Permission: Read access required.

Response 200

{
  "indexed": true,
  "status": "ready",
  "branch": "main",
  "last_commit_sha": "8b7d315321...",
  "chunks_count": 42,
  "total_batches": 1,
  "processed_batches": 1,
  "indexed_at": "2026-04-06T16:02:55.687Z",
  "error": null
}
FieldDescription
indexedtrue when status is "ready"
status"not_indexed" | "pending" | "indexing" | "ready" | "failed"
chunks_countNumber of code chunks indexed
total_batchesTotal indexing batches (for large repos)
processed_batchesCompleted batches
indexed_atWhen the index was last updated
errorError message if status is "failed"
POST /v1/repos/:slug/semantic-search

Permission: Read access required.

{
  "q": "user authentication with password verification",
  "ref": "main",
  "language": "typescript",
  "top_k": 10,
  "expand_context": false
}

Fields

FieldRequiredDescription
qYesNatural language search query (max 1000 chars)
refNoBranch name or commit SHA (default: repo's default branch)
path_patternNoGlob filter on file paths (e.g., "src/*.ts")
languageNoFilter by programming language (e.g., "typescript", "python")
top_kNoNumber of results to return (default: 10, max: 50)
expand_contextNoWhen true, include ~20 lines of surrounding code before/after each snippet

Response 200

{
  "results": [
    {
      "file_path": "src/services/user-service.ts",
      "score": 0.738,
      "language": "typescript",
      "start_line": 1,
      "end_line": 63,
      "snippet": "import { db } from \"../db\";\nimport { hash, compare } from \"bcrypt\";\n\nexport class UserService {\n  async authenticate(email: string, password: string) {\n    ...\n  }\n}"
    },
    {
      "file_path": "src/auth/middleware.ts",
      "score": 0.562,
      "language": "typescript",
      "start_line": 1,
      "end_line": 43,
      "snippet": "..."
    }
  ],
  "query": "user authentication with password verification",
  "repo_slug": "my-app",
  "ref": "main"
}

Response headers:

HeaderDescription
X-CacheHIT if results came from cache, MISS if computed fresh

Results are automatically diversified across files — if multiple chunks match from the same file, later results are penalized to surface matches from different files first.

Result fields:

FieldDescription
resultsArray of matching code chunks, sorted by relevance and diversified across files
results[].file_pathPath to the file in the repository
results[].scoreRelevance score from 0 to 1 (higher is better)
results[].languageDetected programming language
results[].start_lineStart line of the matched chunk
results[].end_lineEnd line of the matched chunk
results[].snippetThe actual code content
results[].context_before(only with expand_context: true) ~20 lines of code before the snippet
results[].context_after(only with expand_context: true) ~20 lines of code after the snippet

Error Responses

StatusDescription
404Ref not found, or no blobs indexed for this version.
202Indexing is in progress. Retry after it completes.
503Semantic search is not configured on the server.

Search by Commit SHA

You can search code as it existed at any indexed commit:

{
  "q": "database connection pooling",
  "ref": "8b7d3153212bdb9affd9a969cbdb2c17608aab87"
}

This returns results matching the state of the codebase at that specific commit, not the current branch HEAD. Vectors are content-addressed — no re-indexing needed.
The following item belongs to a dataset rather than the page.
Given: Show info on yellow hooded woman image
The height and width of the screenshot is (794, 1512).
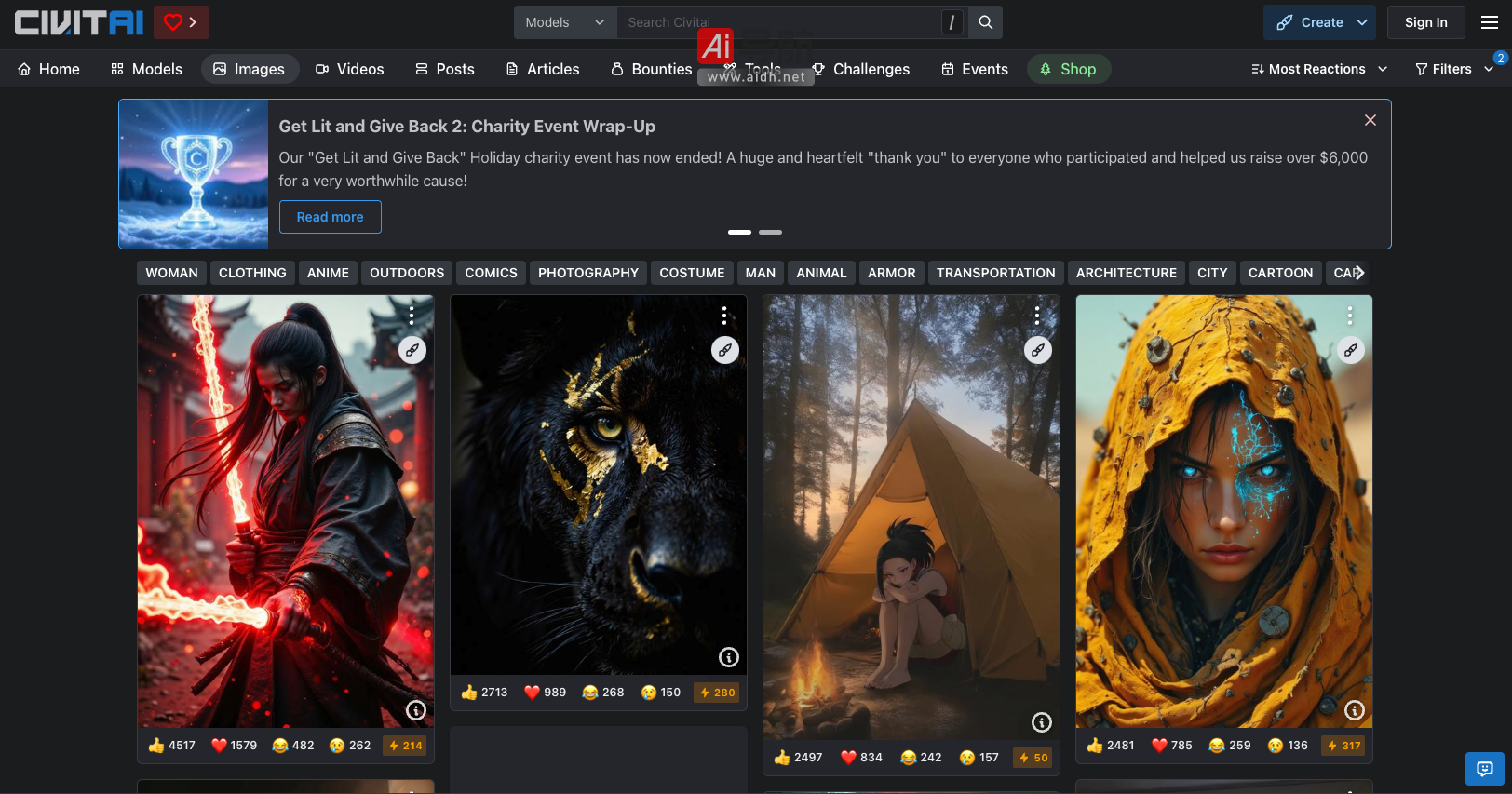Looking at the screenshot, I should [x=1354, y=710].
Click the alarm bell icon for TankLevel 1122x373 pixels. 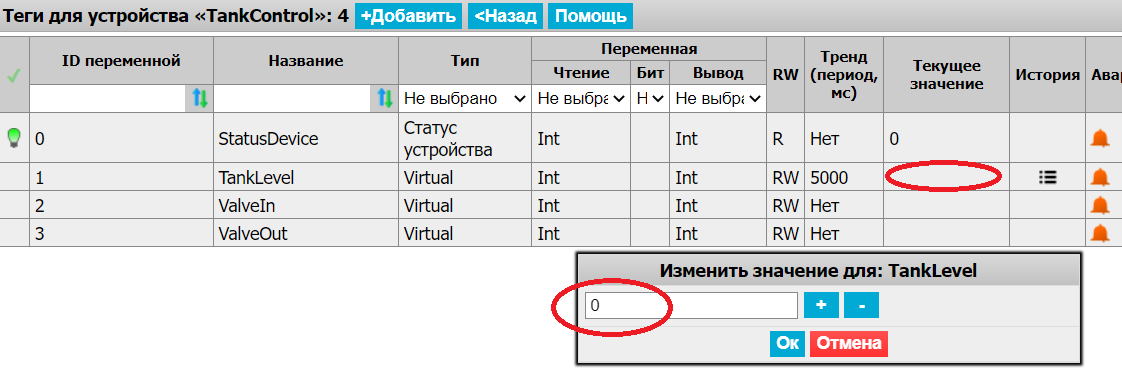(x=1099, y=178)
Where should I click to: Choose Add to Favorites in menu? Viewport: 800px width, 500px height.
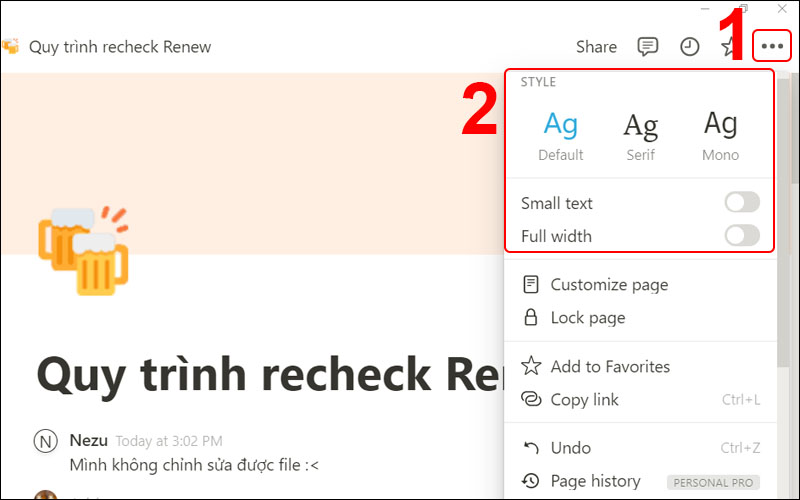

Important: searching by commit SHA works for any commit whose files have been indexed. Once a branch is indexed, all commits in its history become searchable — old blob vectors are never deleted. However, if a file existed only in a commit before the first indexing and has since been completely rewritten, the old version's vectors won't be in the index. In that case, results for that commit will be partial (only files whose content was seen during any indexing run).

Delete Index

DELETE /v1/repos/:slug/index

Permission: Write access required.

With no body: deletes all vectors for the repo and all DB tracking records.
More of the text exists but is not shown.